## SELECTED EXTRACT

Fidel Castro forever changed the landscape of Cuba and Miami. He jailed or executed his enemies, seized property, divided families and drove nearly 2 million Cubans into exile. His nation became a Cold War pawn.
At the same time, Castro launched a massive literacy campaign. The island churned out armies of new doctors. Castro's refusal to kowtow to the United States won him praise.
Today, on the anniversary of the revolution's triumph, many of the social welfare achievements that were the trophies of the communist regime have rusted. Years of failed economic policy, waves of exodus and Cuba's inability to recover from the collapse of its patron, the Soviet Union, have dulled Castro's touted crown jewels - the advances in health and education.
The revolution that transformed a tropical getaway into a communist state remains one of the hemisphere's most significant events of the past century.
"The Cuban government is going to celebrate its 50-year anniversary - 50 years of what?" said Andy Gomez, a senior fellow at the University of Miami's Institute for Cuban and Cuban-American Studies, who left the island when he was 6. "Fifty years of sacrifice and misery?"
Many would argue that Castro had a single resounding success: staying in power. He built a strong rebel army, never bothered with civic freedoms or presidential elections, and created a powerful state security apparatus.
His regime reigned over a population that is among the world's best-educated, but many still flee. Every year, about 20,000 are issued permits to resettle in the United States, and each year a nearly equal number risk their lives on dangerous sea voyages.
But if numbers alone could tell this story, Castro met his revolutionary goals.
Within two years of Castro emerging from the jungle in 1959 to seize control of the island, more than 700,000 Cubans learned how to read, and 25,000 new homes were built. Cuba's communist revolution eventually would produce so many doctors that last year there was one physician per 155 residents, more than double Florida's ratio. Before Castro, there was one doctor for every 1,058 people.
But today, almost a quarter of the nation's doctors are serving "missions" overseas so the government can collect much-needed hard currency from their work. So many underpaid educators have left classrooms that the school system is relying on teenage interns to teach.
Raul Castro formally took over the presidency in February when Fidel Castro, 82, retired because of a prolonged illness. The new leader has publicly acknowledged the need to reform the educational sector and bring qualified teachers back to the classroom.
He also has received visits from the presidents of Russia and China. Raul Castro, 77, leads a nation with a significant foreign-policy presence - a nation that has succeeded in thumbing its nose at Uncle Sam for five decades.
Together, the Castros have outlasted 10 U.S. presidents.

## TASK
Please answer these three questions from the Castro article above:
1. Roughly how many Cubans did Castro drive into exile?
2. Within two years of 1959, how many Cubans learned to read?
3. How many U.S. presidents have the Castros outlasted?

## GIVEN MATERIAL
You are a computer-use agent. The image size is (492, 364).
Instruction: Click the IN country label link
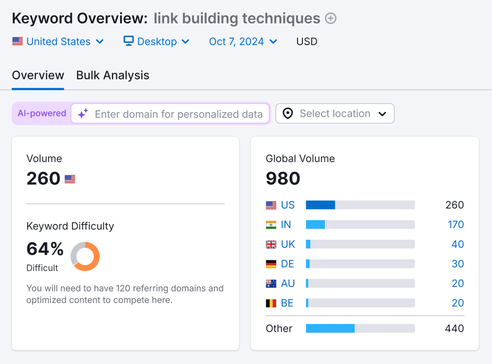[286, 224]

## EXERCISE RESPONSE
1. Nearly 2 million
2. More than 700,000
3. 10